21. Marah

127K 12K 586
                                    

Bagian Dua Puluh Satu

Ada sekat yang kamu buat dengan rasa angkuhmu, namun diam-diam aku menemukan bahwa di balik sekat itu kamu menyimpan rasa peduli- Frans Guntoro

Kamu seperti banteng yang terus saja berusaha untuk menyeruduk benteng pertahananku, sedang aku mulai kelelahan untuk menahanmu.-Reina Pamela

-Flesh Out-

Setelah minggu malam kemarin Reina memarahi Frans, Reina sudah berpikir bahwa kemungkinan Frans akan menjauhinya dan memilih mengakhiri saja beberapa hari yang masih tersisa lima hari lagi. Namun semuanya salah, saat Reina malah menemukan Frans menjemputnya di senin pagi untuk sekolah.

Wajah laki-laki itu sebenarnya masih lebam tapi kini sudah lumayan baikan. Dengan lagak songongnya, tadi pagi Frans menjemputnya dengan mobil karena Otong masih di bengkel. Kata Frans ada untung dan ada ruginya dengan kejadian kemarin. Untungnya, ia naik kasta setingkat bawa mobil ke sekolah.

Hari ini upacara senin, karena Frans dan Reina agak telatan sedikit. Mereka berbaris di belakang sekali. Frans tanpa berjinjit bisa melihat upacara yang sedang berlangsung, begitu juga dengan Reina. Namun karena tinggi, ketika matahari mulai menanjak naik. Keduanya dengan mudah terkena sorot matahari.

Reina menunduk ketika matahari perlahan membakar kulitnya. Ia tahu ini panas pagi, baik untuk kulit menurut buku-bukunya tapi tetap saja bagi Reina, panas ya tetap panas.

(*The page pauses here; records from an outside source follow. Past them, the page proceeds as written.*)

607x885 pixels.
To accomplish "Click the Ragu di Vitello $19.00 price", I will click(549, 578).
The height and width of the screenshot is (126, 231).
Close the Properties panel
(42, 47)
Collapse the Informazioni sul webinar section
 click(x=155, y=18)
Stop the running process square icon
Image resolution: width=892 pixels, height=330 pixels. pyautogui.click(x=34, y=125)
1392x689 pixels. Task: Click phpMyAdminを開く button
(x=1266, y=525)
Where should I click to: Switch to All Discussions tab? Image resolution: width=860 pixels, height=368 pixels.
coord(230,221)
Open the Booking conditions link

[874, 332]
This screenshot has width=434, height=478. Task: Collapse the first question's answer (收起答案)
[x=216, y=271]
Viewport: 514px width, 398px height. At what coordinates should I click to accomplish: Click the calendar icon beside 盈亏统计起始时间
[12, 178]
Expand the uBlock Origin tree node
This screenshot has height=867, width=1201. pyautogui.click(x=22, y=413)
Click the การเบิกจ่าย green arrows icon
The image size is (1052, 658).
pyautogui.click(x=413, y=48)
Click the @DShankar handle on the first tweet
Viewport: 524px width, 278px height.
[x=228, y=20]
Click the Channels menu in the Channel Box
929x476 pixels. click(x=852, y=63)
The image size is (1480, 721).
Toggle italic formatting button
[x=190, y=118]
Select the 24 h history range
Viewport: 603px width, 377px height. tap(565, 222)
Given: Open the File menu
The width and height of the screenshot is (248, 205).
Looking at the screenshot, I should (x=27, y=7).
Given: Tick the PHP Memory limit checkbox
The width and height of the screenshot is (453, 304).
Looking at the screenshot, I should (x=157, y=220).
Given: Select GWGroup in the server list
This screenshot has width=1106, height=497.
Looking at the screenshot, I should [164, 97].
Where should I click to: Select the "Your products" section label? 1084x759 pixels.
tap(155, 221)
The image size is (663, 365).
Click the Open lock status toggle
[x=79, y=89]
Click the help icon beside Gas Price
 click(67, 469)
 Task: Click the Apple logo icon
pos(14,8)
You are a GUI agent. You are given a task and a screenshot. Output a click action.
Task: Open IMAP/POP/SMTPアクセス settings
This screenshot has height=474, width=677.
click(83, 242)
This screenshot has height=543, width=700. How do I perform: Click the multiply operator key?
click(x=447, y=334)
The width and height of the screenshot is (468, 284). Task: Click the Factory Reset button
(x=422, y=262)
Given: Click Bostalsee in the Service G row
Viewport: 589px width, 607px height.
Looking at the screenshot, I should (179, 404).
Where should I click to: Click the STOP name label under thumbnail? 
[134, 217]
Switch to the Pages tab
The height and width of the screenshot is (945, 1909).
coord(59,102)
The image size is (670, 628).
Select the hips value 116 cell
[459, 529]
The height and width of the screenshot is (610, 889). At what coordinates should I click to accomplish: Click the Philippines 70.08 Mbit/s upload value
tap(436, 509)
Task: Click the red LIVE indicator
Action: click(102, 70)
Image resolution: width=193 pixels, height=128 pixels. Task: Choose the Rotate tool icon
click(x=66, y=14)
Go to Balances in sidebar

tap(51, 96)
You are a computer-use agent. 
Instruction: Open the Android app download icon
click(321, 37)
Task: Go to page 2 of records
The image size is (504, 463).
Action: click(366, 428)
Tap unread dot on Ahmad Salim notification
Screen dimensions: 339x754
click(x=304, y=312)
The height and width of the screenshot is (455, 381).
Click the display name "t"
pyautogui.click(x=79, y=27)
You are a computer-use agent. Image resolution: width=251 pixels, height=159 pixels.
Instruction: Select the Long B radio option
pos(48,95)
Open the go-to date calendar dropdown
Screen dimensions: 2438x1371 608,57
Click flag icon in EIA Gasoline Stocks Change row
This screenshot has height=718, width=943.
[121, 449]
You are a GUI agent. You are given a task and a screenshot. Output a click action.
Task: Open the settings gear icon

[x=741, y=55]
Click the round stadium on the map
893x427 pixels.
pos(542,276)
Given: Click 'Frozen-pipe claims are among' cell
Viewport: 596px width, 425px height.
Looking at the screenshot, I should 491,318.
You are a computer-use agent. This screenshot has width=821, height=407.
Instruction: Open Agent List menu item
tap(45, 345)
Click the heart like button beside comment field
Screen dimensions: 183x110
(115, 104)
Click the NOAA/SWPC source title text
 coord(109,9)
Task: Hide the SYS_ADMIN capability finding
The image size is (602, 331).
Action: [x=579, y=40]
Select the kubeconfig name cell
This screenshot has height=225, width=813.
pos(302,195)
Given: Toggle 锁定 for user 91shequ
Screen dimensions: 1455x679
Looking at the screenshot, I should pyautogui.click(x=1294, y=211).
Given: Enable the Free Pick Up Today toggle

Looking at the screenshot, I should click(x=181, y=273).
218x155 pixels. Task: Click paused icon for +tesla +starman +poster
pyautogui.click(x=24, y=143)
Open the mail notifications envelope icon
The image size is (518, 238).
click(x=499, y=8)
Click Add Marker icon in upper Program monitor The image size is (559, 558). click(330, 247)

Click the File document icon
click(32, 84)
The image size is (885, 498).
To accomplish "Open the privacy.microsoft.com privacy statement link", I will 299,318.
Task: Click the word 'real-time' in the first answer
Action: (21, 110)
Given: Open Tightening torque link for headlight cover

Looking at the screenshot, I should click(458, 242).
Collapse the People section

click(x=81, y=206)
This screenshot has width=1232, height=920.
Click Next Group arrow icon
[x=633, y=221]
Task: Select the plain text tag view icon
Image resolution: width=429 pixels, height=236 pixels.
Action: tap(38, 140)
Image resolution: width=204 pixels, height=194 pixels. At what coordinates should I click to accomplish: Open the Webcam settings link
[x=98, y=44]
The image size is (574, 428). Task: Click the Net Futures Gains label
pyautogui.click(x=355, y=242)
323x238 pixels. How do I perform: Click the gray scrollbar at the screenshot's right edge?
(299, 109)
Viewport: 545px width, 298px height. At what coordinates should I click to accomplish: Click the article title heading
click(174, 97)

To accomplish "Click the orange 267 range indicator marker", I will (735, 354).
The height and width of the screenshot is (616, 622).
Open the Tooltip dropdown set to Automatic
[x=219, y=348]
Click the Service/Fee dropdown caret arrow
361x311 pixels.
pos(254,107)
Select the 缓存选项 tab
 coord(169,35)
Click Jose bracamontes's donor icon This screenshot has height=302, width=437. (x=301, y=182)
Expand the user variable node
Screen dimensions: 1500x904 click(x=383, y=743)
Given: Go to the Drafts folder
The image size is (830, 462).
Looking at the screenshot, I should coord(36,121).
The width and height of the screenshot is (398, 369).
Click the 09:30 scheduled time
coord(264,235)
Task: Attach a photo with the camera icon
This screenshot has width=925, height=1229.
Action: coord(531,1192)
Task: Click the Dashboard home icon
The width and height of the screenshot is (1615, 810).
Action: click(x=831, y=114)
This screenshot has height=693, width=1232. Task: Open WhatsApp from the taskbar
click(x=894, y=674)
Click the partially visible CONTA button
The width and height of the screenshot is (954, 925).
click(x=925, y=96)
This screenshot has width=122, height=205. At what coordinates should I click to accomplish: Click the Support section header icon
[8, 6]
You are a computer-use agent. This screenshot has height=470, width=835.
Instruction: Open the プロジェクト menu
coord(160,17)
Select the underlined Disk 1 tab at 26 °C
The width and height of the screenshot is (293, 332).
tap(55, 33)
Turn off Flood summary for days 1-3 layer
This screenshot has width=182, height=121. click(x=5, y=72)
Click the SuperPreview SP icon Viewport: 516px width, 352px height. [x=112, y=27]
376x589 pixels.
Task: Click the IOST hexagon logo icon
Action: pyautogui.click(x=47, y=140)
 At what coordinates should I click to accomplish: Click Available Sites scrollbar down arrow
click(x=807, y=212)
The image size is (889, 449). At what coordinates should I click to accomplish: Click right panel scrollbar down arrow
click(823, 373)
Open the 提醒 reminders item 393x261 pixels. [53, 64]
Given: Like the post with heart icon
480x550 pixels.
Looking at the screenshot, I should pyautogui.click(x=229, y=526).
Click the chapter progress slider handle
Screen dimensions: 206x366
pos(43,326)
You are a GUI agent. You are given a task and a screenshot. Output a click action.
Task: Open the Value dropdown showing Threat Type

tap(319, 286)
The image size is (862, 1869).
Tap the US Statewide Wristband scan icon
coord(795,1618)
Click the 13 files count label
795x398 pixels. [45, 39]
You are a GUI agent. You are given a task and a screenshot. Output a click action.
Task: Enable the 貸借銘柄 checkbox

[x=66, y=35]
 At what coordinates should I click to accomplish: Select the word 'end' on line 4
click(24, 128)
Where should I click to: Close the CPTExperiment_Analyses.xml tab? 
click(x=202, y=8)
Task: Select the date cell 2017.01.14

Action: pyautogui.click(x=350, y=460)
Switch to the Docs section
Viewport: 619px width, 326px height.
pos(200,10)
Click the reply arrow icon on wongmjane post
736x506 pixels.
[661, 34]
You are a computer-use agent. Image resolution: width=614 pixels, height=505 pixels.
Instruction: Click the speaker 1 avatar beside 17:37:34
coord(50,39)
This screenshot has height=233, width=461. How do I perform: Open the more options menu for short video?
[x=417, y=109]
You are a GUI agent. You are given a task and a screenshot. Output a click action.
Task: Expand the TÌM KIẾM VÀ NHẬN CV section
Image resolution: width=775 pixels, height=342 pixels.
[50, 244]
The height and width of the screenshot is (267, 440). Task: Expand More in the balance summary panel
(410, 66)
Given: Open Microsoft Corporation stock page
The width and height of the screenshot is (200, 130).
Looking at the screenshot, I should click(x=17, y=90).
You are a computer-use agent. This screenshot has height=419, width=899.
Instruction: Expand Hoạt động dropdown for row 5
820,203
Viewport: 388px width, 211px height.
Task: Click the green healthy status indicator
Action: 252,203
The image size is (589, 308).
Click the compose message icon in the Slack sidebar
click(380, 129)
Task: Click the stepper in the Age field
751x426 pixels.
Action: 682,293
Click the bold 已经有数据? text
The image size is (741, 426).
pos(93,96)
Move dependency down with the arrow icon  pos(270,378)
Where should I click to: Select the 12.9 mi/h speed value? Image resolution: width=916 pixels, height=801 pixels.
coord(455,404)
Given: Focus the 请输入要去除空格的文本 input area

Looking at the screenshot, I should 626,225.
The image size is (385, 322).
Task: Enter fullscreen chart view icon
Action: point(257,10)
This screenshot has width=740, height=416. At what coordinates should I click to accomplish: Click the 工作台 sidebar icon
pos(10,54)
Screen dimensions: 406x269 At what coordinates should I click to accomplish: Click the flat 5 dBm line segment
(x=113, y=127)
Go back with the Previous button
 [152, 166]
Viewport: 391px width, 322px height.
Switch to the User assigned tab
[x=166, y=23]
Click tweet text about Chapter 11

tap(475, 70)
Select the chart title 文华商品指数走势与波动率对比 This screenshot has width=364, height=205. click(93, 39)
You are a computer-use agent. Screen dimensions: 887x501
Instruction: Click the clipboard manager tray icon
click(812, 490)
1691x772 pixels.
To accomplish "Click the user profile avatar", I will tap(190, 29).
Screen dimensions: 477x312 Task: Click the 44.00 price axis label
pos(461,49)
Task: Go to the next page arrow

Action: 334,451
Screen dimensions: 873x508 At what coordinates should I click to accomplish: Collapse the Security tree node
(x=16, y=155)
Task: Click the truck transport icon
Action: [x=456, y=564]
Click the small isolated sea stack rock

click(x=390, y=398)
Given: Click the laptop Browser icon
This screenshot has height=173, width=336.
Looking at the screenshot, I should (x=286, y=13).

Frans menoleh untuk terkekeh tanpa suara melihat Reina yang terus-terusan menunduk. Ia berdiri di samping perempuan itu saat upacara. Keringat menyucur di dahi Reina saat upacara baru memasuki amanat Pembina upacara.

Tangan Frans terulur mengusap keringat Reina menggunakan tisu yang tadi ia minta dari teman perempuan sekelasnya.

Reina perlahan menoleh lalu menatap Frans dengan tatapan memicing. "Nggak usah sok romantis, gue nggak akan cinta sama lo."

Frans tersenyum geli, seolah malam kemarin tak ada pembicaraan serius keduanya yang berakibat untuk memberi sekat bagi Frans mendekati Reina. "Iya gue juga nggak berharap kok lo cinta, kalau berharap tinggi-tinggi entar pas tahunya nggak sampai kan bakalan jatuh, sakit."

Reina hanya membalasnya dengan dengusan dan menarik tisu yang masih dipegang Frans untuk mengusap keringatnya sendiri.

-Flesh Out-

"Kak Gatra." Koridor mulai sepi karena banyak siswa-siswi yang mulai masuk ke dalam kelas, sedangkan Reina menunggu waktu yang pas untuk berbicara dengan Gatra.

Senyum Gatra merekah lebar saat mendengar Reina memanggil namanya dan ia sangat bersyukur karena hari ini Reina tidak datang bersama kurcaci bedebahnya itu.

"Apa Reina?" Tanya Gatra seolah tidak terjadi apa-apa yang membuat Reina bersedia berbicara seperti ini dengan Gatra.

Keduanya saling berhadapan dan Reina menatap Gatra dengan tatapan tidak suka. "Lo boleh lakuin apa aja ke semua orang, asal bukan Frans. Lo itu sudah gila."

Gatra terdiam lalu ia tertawa di detik selanjutnya. Tangannya terjulur untuk melepas kuncir Reina dan membuat rambut perempuan itu terurai. "Gue sudah bilang kan kalau gue sukanya rambut lo diurai, kenapa akhir-akhir ini malah dikuncir terus." Gatra mengalihkan pembicaraan. Ia menyimpan kuncir Reina ke dalam saku seragamnya. Senyumnya terus merekah saat menatap wajah Reina.

"Kak, gue ke sini bukan untuk bahas itu,"peringat Reina.

"Wah terus apa? Oh iya gue ingat, lo ngajak gue ketemu cuma buat ngancam gue buat nggak ngelakuin apapun sama sialan satu ini. Siapa dia buat lo?" Gatra tersenyum miring. "Oh gue baru ingat, pacar lo? Iya benar."